On the other hand, consumer based technologies – especially around automation and convenience can introduce a whole new set of food safety risks. For example, self-serve checkouts at groceries can introduce risks of cross contamination if the customer doesn’t know to bag raw poultry and lettuce separately. Home Meal Kit delivery companies can introduce significant temperature related risks if they don’t validate and verify their delivery cold chains or preparation instructions.
There is also the fine balance to be met with automation as on one hand it relieves many burdens of food handlers, but on the other hand could be contributing to less engagement and attention to the production process.

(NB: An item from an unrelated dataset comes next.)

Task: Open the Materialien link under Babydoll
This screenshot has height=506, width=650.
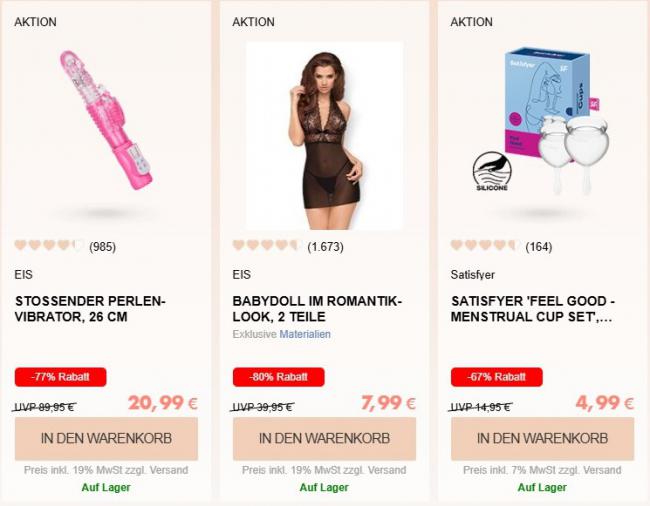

Carriers having the ability to monitor temperatures and fuel levels remotely. This provides the ability to correct or reconcile those temperatures from a desktop. This will provide a backup to carriers as well as distribution shippers who have drop trailers at their facility. This also eliminates the need to take a trailer to a facility and have the reefer downloaded when discrepancies arise. This technology will create faster response times and eliminate the need for manual temperature and fuel level checks in the yard. This technology is fairly new, expensive, and requires a significant amount of time to install. Not all carriers will have this available.
Wireless Temperature Sensors that are easy to use and part of the complete automated temperature monitoring solution. Temperature data is collected, viewed and managed through the dashboard and mobile app. These Temperature Sensors are the size of a Dixie cup and have an operating range of -40°C to 100°C (-40°F to 212°F), with a communication range of 300 feet. They are fully calibrated and easy to switch out when there are issues or the calibration has expired. Extremely versatile. Because they are wireless, it eliminates the need for wiring and large labour costs.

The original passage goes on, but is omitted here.